At his funeral, many people spoke to the family about all the ways Dad had cared for them in his pastoral role. In a tribute, his sons Dave and Bill thanked their Dad for teaching them to work hard and for sharing his passion for the game of baseball with them. They noted that the role their father seemed to have enjoyed most in life was that of a grandfather.

My father-in-law Cornelius Driedger would have been 100 years old today.

Other posts………..

Anne Driedger

Remembering Rudy York

Baseball Legacy



6 Comments

Filed under Family

6 responses to “He Would Have Been 100

  1. Edie Peters Williams

    This is a great tribute! My grandparents were residents of the Leamington Home during this time.

    Like

  2. Abe Warkentin

    Hi MaryLou,

    Thanks for sending me your blog.
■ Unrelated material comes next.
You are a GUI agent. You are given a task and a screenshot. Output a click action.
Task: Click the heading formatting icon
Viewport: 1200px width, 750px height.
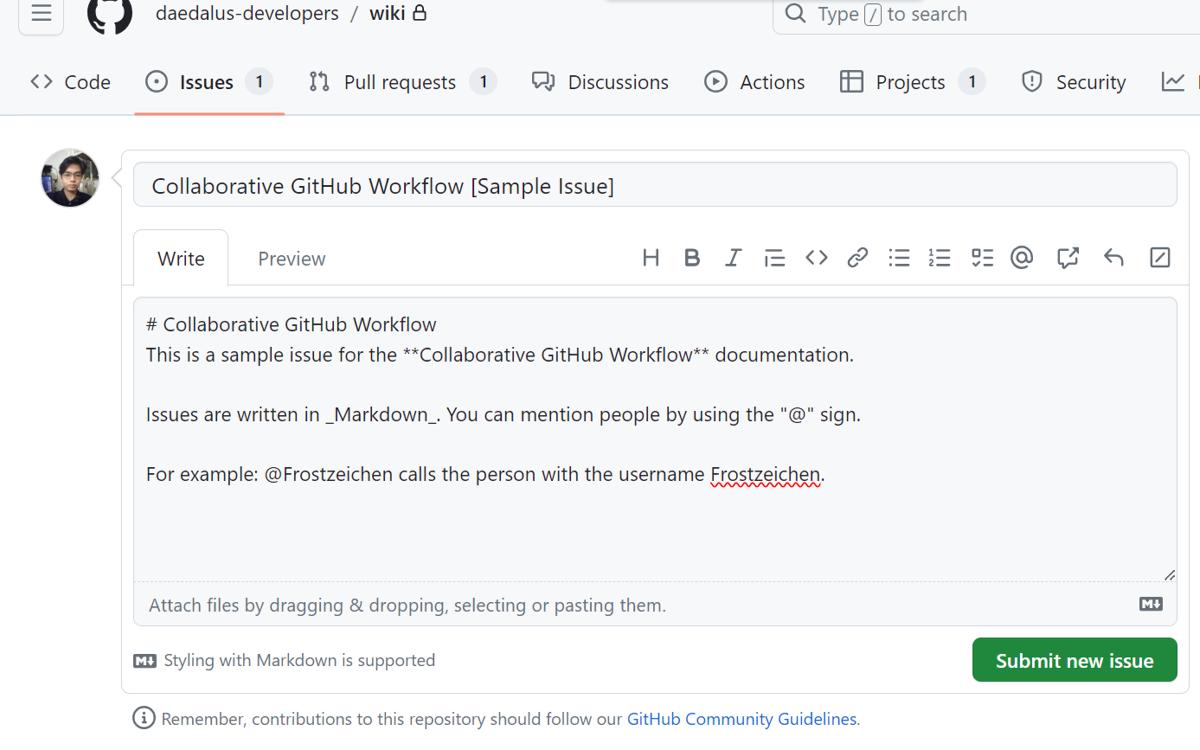[651, 258]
Today’s item was especially interesting. My late mother, Agnes Driedger Warkentin, was the son of Abram A. Driedger of Schoenfeld. I was named after Abram. I have a map of Schoenfeld and there were several Driedger families living there before the unrest.
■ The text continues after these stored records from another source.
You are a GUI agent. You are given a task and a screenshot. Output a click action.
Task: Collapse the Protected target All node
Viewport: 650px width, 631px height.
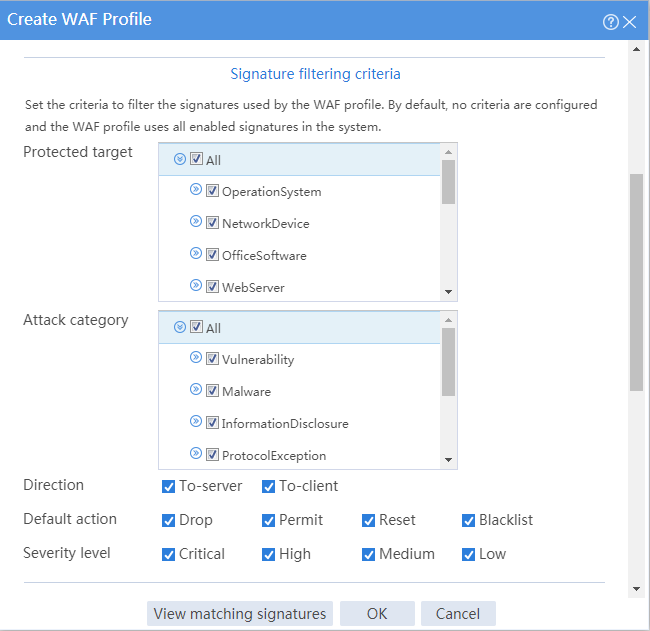[x=179, y=159]
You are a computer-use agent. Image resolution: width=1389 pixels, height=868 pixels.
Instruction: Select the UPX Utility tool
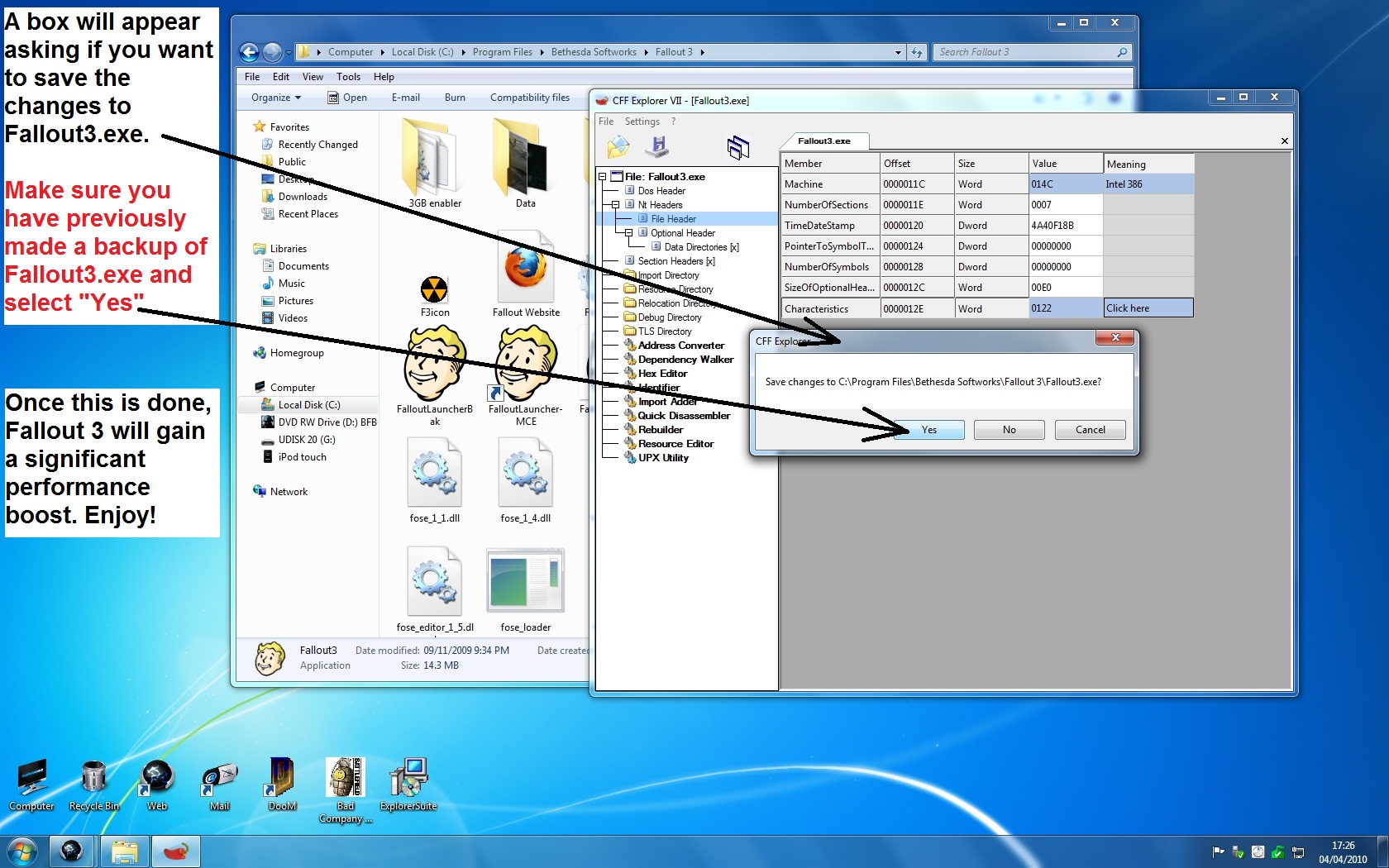(662, 458)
    I travelled to the Soviet Union in 1971 and wrote a series of articles but that visit, during the Cold War, didn’t include a trip to the Ukraine and Schoenfeld. I would still like to do that but am running out of time.

    If you have more stuff about Schoenfeld from your visit there that you could share, I would be very interested.

    I will send you a pic of some of the books I have related to Schoenfeld if you send me your email address.

    Thanks again,

    Abe Warkentin

    Like

    • Dear Abe, I didn’t send you my blog but perhaps you saw it on one of the Facebook groups where I posted it but I thanks so much for your interest. I do have a fair bit of information about Schoenfeld because my husband’s cousin John Braun interviewed their grandmother extensively. I do have a map of Schoenfeld because Victor Penner was our guide in Ukraine and he was such a professional. I sent him the names of the places our 3 sets of grandparents had lived and he had maps and histories and all kinds of things at the ready for our visit. Sadly Victor has died taking with him an invaluable storehouse of information about the Mennonites in Ukraine. My e-mail address is maryloudriedger@gmail.com and I’d be happy to talk with you any time.
      MaryLou

      Like

  3. Interesting post. I saw your post on the Mennonite Genealogy Facebook group and I know the family well. Just of bit of genealogy trivia, your husband David’s great grandmother married my great grandfather after both their respective spouses passed away. Children from their previous marriages were adults at that point. If you’re interested, I have a picture of the combined family. They married in 1907 and the picture was taken somewhere circa. 1910-1915. Let me know and I’ll forward it one to you.